AKW Gösgen nimmt Betrieb wieder auf
Nach zehn Monaten Stillstand darf das AKW Gösgen in Däniken SO ab Montag wieder hochgefahren werden.

Das Eidgenössische Nuklearinspektorat hat dem AKW Gösgen am Montag die Freigabe zum Wiederanfahren erteilt, berichtet «swissinfo.ch». Die Anlage in Däniken SO war seit Mai 2025 abgeschaltet.
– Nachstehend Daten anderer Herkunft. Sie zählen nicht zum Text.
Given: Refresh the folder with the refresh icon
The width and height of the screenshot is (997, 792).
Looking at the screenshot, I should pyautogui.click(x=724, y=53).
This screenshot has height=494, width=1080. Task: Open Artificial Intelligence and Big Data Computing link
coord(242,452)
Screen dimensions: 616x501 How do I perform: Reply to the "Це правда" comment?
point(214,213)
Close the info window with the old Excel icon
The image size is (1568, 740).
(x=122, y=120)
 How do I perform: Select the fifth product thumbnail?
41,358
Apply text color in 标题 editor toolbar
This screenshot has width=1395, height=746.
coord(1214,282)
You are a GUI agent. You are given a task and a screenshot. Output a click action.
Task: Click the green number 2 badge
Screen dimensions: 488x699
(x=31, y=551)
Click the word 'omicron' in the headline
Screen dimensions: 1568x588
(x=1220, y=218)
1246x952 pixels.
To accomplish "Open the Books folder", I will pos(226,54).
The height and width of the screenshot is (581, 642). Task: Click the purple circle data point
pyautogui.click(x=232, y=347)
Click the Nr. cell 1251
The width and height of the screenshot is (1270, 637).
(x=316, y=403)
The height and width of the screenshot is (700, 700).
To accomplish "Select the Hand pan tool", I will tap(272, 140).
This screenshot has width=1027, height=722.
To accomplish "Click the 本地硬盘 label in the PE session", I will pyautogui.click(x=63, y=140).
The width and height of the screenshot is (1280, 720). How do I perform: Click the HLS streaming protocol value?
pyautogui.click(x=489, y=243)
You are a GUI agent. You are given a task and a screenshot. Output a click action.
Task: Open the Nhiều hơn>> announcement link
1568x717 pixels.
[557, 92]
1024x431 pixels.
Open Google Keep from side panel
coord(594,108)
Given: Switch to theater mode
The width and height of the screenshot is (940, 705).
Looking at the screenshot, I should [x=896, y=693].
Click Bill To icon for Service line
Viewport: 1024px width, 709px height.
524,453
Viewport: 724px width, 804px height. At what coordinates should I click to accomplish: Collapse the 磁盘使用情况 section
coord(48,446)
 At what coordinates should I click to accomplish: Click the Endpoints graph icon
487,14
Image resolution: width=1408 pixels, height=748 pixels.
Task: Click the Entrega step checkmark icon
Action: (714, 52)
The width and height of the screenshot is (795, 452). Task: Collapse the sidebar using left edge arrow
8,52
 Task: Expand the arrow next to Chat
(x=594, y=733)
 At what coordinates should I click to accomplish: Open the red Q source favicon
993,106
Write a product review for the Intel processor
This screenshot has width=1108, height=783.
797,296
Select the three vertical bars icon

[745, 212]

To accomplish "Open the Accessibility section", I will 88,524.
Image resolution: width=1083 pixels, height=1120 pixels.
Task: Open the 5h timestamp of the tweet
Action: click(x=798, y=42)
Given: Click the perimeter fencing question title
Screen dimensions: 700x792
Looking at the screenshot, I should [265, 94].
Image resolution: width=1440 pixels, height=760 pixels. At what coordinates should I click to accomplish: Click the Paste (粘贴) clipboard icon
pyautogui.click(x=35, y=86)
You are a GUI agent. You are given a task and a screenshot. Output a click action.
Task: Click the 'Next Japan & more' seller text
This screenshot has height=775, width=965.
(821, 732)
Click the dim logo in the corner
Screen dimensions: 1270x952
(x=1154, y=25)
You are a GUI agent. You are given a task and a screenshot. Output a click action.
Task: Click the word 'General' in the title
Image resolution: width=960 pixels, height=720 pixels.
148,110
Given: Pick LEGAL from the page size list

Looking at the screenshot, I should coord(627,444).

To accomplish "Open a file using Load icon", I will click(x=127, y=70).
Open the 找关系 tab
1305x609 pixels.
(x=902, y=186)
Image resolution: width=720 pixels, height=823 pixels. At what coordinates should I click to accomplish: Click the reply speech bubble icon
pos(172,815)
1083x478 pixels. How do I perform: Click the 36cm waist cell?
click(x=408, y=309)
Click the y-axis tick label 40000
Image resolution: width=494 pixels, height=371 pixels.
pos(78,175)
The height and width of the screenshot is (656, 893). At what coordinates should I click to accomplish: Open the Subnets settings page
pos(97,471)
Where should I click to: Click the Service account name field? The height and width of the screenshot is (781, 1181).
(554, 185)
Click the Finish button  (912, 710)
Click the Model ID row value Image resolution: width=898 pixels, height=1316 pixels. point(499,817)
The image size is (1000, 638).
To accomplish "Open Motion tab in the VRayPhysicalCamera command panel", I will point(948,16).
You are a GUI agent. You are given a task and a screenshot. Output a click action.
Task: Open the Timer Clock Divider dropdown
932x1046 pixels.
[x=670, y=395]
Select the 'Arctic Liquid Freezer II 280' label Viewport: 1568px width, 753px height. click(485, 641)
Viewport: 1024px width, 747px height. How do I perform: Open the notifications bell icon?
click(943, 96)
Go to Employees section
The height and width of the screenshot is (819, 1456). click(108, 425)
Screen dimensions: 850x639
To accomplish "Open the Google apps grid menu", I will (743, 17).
Das «Ensi» bestätigte in einer Medienmitteilung, dass alle erforderlichen Sicherheitsnachweise vorliegen. Das Werk stand still, um eine mögliche Schwachstelle im Speisewassersystem zu beheben.
Das «Ensi» erklärt, dass die Betreiber gedämpfte Rückschlagventile im Speisewassersystem einbauen mussten. Zusätzlich wurden verschiedene Rohrleitungshalterungen ertüchtigt und verstärkt.
Erhebliche finanzielle Folgen
Der ungeplante Betriebsausfall verursachte massive Kosten für die Betreiber, meldet «Cash». Der Energiekonzern Alpiq, Hauptaktionär mit 40 Prozent, beziffert die Ausgaben auf rund 150 Millionen Franken für 2025.
Insgesamt belaufen sich die geschätzten Gesamtkosten für alle Eigentümer auf über 530 Millionen Franken. Auch die Solothurner Staatsfinanzen wurden belastet.
Der Regierungsrat rechnet mit verringerten Steuerzahlungen durch Alpiq im sechsstelligen Millionenbereich. Darüber hinaus entfallen Wassergebühren vollständig, da die Kühlwasserentnahme aus der Aare wegfiel.
Bedeutung des AKW Gösgen für die Stromversorgung
Das AKW Gösgen produziert normalerweise rund acht Milliarden Kilowattstunden Strom pro Jahr. Dies deckt etwa 13 Prozent des schweizerischen Stromverbrauchs ab, erklärt «Cash».

Der mehrmonatige Ausfall verstärkte die Abhängigkeit der Schweiz von Stromimporten während der kritischen Wintermonate erheblich.
Die Anlage ging 1979 in Betrieb und ist damit über 45 Jahre alt. Mit der Wiederaufnahme des Betriebs kehrt ein bedeutender Stromerzeuger ins Schweizer Energiemix zurück.